GPU Acceleration

SatelliteGridding.jl supports GPU acceleration via KernelAbstractions.jl and CUDA.jl. The same kernel code runs on both CPU and GPU backends.

Setup

CUDA.jl is a weak dependency — it's only loaded when you explicitly import it:

using CUDA
using KernelAbstractions
using SatelliteGridding

Verify your GPU is detected:

CUDA.devices()   # Should list your GPU(s)

Usage

Julia API

grid_l2(config, grid_spec, time_spec;
        backend = CUDABackend(),
        outfile = "output.nc")

CLI

julia --project=. bin/grid.jl l2 \
    --config examples/tropomi_sif.toml \
    --backend cuda \
    -o output.nc

Architecture

The GPU pipeline consists of three KernelAbstractions kernels that run entirely on the GPU:

Kernel 1: Corner Sorting

sort_corners_ccw_ka!(backend, lat_corners, lon_corners)

Sorts all footprint corners into CCW order in parallel using a 5-comparator sorting network. Each thread handles one footprint.

Kernel 2: Subpixel Index Computation

compute_footprint_indices_ka!(backend, ix, iy, skip_flag,
                               lat_corners, lon_corners, n)

Computes n×n subpixel grid cell indices per footprint. Each thread handles one footprint and produces n² index pairs. The skip_flag indicates:

0 = oversample (n×n subpixels computed)
1 = fast path (all corners in same cell, single index)
2 = skip (footprint too wide for meaningful oversampling)

Kernel 3: Scatter-Accumulate

scatter_accumulate_ka!(backend, grid_sum, grid_weights,
                        ix, iy, skip_flag, values, n, n_vars)

Atomically adds weighted values to the grid cells using @atomic. On CUDA, this uses hardware atomic operations.
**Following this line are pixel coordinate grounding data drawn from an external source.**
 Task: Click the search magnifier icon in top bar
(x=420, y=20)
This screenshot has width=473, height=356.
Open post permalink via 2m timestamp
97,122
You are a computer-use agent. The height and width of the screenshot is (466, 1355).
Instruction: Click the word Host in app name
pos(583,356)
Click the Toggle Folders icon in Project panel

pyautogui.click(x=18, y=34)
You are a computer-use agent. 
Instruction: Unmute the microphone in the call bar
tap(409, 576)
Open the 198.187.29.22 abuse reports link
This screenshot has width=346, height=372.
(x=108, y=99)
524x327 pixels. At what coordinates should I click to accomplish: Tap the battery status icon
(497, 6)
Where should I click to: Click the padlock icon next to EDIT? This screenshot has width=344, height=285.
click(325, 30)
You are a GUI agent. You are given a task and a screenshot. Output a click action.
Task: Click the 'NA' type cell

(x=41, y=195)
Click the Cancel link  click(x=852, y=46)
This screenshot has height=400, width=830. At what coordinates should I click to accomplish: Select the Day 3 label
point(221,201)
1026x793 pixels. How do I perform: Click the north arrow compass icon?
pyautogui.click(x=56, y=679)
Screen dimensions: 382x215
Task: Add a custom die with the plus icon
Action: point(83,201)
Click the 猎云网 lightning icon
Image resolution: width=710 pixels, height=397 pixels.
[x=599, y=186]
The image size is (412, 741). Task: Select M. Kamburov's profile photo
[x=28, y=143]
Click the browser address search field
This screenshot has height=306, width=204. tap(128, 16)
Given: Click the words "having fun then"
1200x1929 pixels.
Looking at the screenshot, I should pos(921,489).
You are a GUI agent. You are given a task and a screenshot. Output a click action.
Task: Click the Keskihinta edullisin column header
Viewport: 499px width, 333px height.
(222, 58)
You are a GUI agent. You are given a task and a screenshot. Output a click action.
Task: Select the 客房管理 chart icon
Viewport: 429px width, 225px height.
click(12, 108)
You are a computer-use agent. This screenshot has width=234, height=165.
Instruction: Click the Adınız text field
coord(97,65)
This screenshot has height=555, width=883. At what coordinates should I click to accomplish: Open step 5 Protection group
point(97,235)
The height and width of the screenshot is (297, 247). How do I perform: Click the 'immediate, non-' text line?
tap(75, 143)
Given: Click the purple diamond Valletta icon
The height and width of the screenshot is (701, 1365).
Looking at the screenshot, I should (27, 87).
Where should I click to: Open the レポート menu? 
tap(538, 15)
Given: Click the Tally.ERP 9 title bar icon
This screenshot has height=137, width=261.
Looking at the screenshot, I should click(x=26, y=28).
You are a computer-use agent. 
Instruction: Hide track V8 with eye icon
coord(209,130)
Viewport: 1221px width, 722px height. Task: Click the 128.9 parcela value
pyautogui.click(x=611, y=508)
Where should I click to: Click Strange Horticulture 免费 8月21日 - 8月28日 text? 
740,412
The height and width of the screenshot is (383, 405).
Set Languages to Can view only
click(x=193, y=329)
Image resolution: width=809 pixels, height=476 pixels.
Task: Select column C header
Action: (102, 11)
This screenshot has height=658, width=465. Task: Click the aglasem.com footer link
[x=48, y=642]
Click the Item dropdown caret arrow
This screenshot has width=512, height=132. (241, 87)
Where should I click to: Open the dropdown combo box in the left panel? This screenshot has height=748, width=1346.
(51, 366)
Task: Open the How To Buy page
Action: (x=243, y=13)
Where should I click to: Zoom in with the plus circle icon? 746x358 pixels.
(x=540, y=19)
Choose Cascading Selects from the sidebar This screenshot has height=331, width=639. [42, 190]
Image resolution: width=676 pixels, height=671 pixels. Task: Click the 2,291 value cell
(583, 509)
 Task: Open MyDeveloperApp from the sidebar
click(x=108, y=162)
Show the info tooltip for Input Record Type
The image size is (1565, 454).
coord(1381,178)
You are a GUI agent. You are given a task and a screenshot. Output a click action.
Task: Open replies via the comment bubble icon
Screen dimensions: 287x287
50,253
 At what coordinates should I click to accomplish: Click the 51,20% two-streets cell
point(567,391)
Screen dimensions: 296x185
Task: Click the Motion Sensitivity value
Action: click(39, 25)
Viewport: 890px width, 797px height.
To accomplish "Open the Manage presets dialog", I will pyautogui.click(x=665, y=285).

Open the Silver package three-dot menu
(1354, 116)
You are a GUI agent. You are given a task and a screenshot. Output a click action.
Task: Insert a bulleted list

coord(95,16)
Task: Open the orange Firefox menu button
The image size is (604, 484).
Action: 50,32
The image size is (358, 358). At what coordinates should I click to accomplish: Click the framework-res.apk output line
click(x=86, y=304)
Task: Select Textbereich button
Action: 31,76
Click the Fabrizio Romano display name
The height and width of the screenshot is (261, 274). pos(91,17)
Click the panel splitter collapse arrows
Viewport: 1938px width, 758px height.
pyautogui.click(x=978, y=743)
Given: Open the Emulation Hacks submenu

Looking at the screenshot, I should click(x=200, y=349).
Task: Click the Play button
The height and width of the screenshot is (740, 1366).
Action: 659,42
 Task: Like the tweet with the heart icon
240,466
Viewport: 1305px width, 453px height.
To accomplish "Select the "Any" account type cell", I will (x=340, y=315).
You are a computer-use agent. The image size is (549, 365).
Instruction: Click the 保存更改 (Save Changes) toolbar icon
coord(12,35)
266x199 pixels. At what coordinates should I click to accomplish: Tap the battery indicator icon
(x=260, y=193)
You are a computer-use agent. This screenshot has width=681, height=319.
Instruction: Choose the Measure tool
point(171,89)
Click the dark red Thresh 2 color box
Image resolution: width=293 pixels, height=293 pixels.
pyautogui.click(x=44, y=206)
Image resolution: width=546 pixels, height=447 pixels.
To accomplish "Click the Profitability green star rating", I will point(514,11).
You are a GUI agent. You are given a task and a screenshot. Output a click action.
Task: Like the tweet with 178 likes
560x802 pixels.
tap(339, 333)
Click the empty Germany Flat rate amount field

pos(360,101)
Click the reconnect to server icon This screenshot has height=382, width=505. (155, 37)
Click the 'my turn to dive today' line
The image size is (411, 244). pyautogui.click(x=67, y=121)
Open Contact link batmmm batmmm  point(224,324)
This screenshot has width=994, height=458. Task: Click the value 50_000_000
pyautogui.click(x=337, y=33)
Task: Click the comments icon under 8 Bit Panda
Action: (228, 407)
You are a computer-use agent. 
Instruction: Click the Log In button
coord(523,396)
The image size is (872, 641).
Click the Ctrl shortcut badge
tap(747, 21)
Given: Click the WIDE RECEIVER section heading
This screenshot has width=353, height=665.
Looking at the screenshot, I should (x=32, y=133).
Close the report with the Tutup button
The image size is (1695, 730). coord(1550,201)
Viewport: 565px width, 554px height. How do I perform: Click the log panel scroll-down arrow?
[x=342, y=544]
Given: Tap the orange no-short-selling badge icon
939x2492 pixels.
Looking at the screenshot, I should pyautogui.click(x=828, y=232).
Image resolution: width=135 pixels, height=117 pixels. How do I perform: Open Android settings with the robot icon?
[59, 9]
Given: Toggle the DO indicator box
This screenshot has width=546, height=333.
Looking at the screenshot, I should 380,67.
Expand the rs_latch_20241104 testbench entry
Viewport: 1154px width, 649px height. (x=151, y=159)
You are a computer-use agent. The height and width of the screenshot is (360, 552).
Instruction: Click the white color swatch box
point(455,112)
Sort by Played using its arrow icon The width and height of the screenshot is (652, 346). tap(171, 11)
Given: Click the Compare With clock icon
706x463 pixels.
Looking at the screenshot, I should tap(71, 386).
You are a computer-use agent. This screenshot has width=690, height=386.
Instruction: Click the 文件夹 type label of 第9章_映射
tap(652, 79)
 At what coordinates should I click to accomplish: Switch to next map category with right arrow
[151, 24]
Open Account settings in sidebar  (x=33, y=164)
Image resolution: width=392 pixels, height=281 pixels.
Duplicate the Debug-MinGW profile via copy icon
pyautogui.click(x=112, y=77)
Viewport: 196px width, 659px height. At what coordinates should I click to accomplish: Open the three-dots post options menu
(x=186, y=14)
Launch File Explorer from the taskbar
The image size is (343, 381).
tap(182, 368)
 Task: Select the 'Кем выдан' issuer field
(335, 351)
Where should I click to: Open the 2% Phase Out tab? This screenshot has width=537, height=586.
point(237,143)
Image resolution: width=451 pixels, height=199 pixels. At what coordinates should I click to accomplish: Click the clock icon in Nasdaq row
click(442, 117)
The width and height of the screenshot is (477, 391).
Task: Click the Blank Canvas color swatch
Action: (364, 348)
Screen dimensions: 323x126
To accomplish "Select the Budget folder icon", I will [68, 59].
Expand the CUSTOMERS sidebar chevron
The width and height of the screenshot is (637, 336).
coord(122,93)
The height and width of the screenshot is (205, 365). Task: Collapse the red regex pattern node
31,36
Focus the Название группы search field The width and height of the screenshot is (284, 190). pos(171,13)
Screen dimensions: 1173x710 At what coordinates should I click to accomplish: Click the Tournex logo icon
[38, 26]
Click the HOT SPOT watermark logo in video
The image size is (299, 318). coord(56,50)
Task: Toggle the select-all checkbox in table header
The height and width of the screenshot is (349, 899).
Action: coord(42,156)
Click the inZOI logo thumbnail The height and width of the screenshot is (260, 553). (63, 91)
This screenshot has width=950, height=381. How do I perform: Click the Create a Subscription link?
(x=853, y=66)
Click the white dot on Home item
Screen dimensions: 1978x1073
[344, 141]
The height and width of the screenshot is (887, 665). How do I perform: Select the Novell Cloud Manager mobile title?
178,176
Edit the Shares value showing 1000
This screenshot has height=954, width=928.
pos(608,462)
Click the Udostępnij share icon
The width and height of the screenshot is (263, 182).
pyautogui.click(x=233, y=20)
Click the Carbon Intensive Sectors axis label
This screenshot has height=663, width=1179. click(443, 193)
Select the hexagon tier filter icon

Each thread handles one footprint and scatters its n² subpixel contributions.

After processing all files for a time step, finalize_mean! divides sums by weights to compute the mean.

Grid accumulators are allocated on the GPU and stay there across files. Each file's input data is transferred to the GPU for processing. The bottleneck is typically I/O (reading NetCDF files) rather than computation.

Memory

GPU memory usage scales with:

n_fp × n² × sizeof(Int32) × 2 for index arrays (ix, iy)
n_fp × n_vars × sizeof(Float32) for values
n_lon × n_lat × (n_vars + 1) × sizeof(Float32) for grid accumulators

For a typical TROPOMI file (~500k soundings, n=10, 6 variables):

Index arrays: ~400 MB
Values: ~12 MB
Grid (360×180): ~1.5 MB

Batch Size

Large files may need to be processed in batches to fit in GPU memory. The accumulate_batch! function handles one batch at a time.

Backend Comparison

Aspect	Sequential	KA CPU	KA CUDA
Algorithm	Welford (incremental mean)	Sum-based	Sum-based
Parallelism	None	Multi-threaded	GPU-parallel
STD support	Single-pass	Two-pass	Two-pass
Atomic ops	Not needed	Not needed (sequential scatter)	Hardware atomics
Typical speedup	1×	1–2×	5–10×

The KA CPU backend uses sequential scatter (no atomics) for the accumulation step, avoiding the overhead of software atomics on CPU. The sorting and subpixel kernels still run in parallel via KernelAbstractions threading.